Example 3. What is the ratio of radii of the inscribed and circumscribed circle of a square?
Solution: Let length of the side of the square be a unit
Length of the circumradius = \(\frac{1}{2}\) diagonal of the square
= \(\frac{\sqrt{2}}{2}\) a unit
∴ Length of the inradius = \(\frac{1}{2}\) length of the side = \(\frac{a}{2}\)
ratio = \(\frac{a \sqrt{ } 2}{2}: \frac{a}{2}\) = √2:1
∴ The ratio of radii of the inscribed and circumscribed circle of a square.
Example 4. The minute’s hand of a clock is 7 cm. How length does the minute’s hand move is 15 minutes?
Solution: circumference = 2 x \(\frac{22}{7}\) x 7 cm = 44 cm
Now minute’s hand covers 44 cm in 60 minutes.
∴ In 15 minutes it covers \(\frac{44}{60}\) x 15 = 11 cm.
Example 5. What is the ratio of perimeter of a square and perimeter of a circle when the length of diameter of circle is equal to the length of the side of the square.

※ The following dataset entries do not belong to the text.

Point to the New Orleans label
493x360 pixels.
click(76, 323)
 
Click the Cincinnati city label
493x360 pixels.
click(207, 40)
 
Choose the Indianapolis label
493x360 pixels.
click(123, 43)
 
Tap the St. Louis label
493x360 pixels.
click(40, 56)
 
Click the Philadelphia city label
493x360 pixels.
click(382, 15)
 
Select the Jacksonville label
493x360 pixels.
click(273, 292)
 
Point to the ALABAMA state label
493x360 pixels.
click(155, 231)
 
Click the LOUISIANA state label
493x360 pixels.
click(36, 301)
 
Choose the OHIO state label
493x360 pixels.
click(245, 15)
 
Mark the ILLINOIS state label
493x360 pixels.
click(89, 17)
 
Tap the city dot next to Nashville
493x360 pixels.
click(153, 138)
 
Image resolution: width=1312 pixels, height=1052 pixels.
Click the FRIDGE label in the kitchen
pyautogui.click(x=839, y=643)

Solution: d = a (d is the length of the diameter and a is the length of the side of the square)
∴ Ratio = 4a: πd
= 4а: πа (d = a)
= 4 : π = 4 x 7: 22 = 14: 11
∴ The ratio of perimeter of a square and perimeter of a circle is 14: 11.
Example 6. A wire of length 36 cm is made a semi-circle. Find its length of the radius.
Solution: R (π + 2) = 36
(Length of the radius is R cm)
or, \(\frac{36 R}{7}\) = 36
⇒ R = 7 cm.
∴ The length of the radius is 7 cm.
Example 7. Circumference of a wheel is 2 m 5 dem. If the speed is 15 km/hr find the revolution of the wheel per minute.

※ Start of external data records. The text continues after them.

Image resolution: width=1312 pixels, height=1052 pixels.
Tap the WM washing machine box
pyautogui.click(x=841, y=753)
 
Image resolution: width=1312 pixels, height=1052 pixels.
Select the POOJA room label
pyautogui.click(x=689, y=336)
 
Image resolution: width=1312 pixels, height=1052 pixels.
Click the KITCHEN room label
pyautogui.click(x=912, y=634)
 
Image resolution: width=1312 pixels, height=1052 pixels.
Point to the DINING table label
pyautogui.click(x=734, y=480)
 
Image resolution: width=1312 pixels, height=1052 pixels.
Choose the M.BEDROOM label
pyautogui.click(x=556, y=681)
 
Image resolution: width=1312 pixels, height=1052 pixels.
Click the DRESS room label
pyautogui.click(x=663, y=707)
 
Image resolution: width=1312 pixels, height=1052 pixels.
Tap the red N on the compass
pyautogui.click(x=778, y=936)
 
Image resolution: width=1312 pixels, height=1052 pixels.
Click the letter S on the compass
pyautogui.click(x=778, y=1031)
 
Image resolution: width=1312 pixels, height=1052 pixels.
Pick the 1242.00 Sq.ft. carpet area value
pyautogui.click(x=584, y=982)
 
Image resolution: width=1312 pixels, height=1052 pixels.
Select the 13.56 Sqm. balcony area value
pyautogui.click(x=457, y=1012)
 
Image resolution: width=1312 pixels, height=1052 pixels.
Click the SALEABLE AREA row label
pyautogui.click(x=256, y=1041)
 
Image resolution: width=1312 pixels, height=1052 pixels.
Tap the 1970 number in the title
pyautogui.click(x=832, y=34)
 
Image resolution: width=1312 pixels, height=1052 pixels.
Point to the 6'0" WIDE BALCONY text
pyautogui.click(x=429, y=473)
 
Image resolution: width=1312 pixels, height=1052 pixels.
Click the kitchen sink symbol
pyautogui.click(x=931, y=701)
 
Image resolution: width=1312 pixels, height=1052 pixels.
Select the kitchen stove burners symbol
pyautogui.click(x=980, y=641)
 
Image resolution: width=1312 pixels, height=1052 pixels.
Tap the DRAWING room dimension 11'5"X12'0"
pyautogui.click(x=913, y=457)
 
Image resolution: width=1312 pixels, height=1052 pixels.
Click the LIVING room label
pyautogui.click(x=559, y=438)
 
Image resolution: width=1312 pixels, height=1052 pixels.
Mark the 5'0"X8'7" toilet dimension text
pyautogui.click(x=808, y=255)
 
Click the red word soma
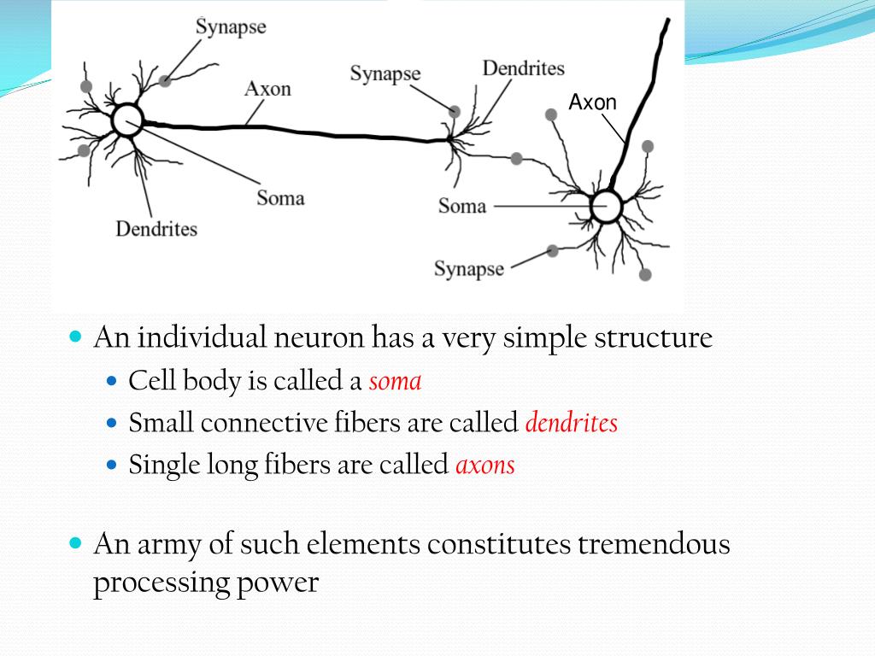(395, 381)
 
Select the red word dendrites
(571, 423)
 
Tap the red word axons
(484, 466)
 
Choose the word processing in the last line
(155, 583)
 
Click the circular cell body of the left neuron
(126, 120)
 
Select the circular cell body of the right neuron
(606, 207)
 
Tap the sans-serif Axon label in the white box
(592, 103)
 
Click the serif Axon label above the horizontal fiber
(267, 89)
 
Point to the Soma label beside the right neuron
(461, 206)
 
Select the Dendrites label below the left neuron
(156, 229)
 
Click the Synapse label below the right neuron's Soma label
(468, 269)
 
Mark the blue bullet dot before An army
(74, 542)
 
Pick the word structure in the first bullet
(660, 338)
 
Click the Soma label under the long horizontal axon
(280, 198)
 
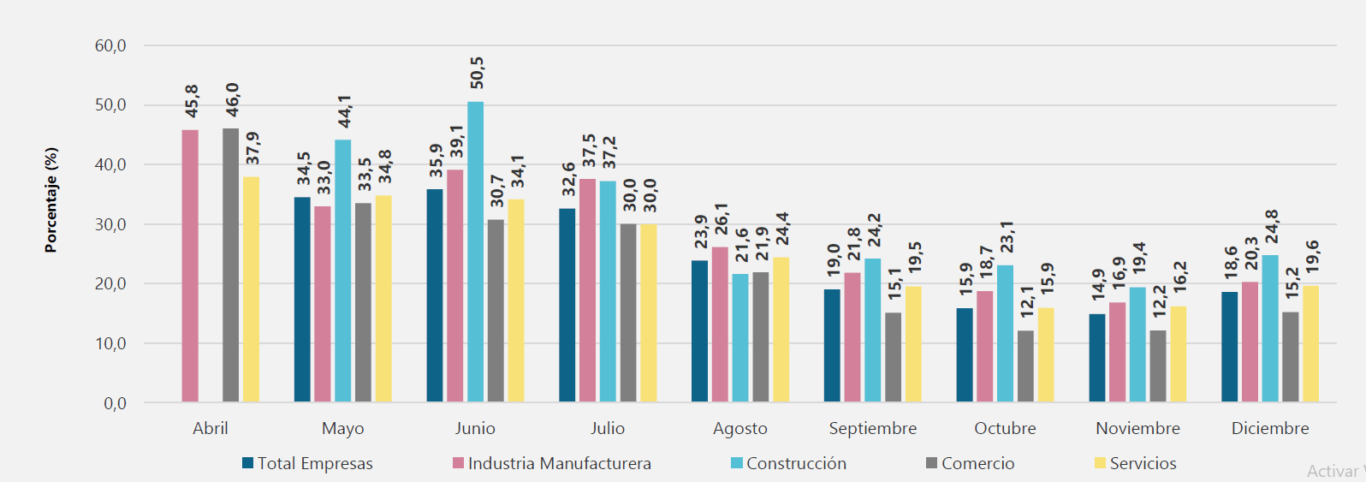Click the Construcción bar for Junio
475,253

Solution: Circumference = 25 dcm.
In 60 minute wheel covers 15 km = 150000 dcm
In 1 minute wheel covers \(\frac{150,000}{60}\)dcm = 2500 dcm
∴ No. of revolution per minute = \(\frac{2500}{25}\) = 100 dcm
∴ The revolution of the wheel per minute is 100 dcm.
Example 8. Ratio of the circumference of two circles is 2: 3 and difference of the length of radii is 2 cm. Find the smaller radius.
Solution: Let length of the smaller radius r cm.
∴ Length of bigger radius = (r + 2) cm
∴ \(\frac{2 \pi r}{2 \pi(r+2)}=\frac{2}{3}\)
⇒ 3r = 2r + 14
∴ r = 4 cm
∴ The smaller radius is 4 cm.
Example 9. If the circumference is 2π2 unit, then find its diameter.
Solution: 2πr = 2π2 ⇒ 2r = 2π
∴ Length of the diameter = 2π unit.
Example 10. The circumference of a circles is 22 cm. Then find the length of the diagonal of a square inscribed in that circle.
Solution: Let length of the radius be r cm circumference 2πr = 22 cm
∴ 2 x \(\frac{22}{7}\) x r = 22
or, r = \(\frac{7}{2}\)
Length of the side of the square = Diameter of the circle = \(\frac{7}{2}\) x 2 cm = 7 cm
∴ Length of the diagonal of the square = √2 x 7 cm = 7√2 cm.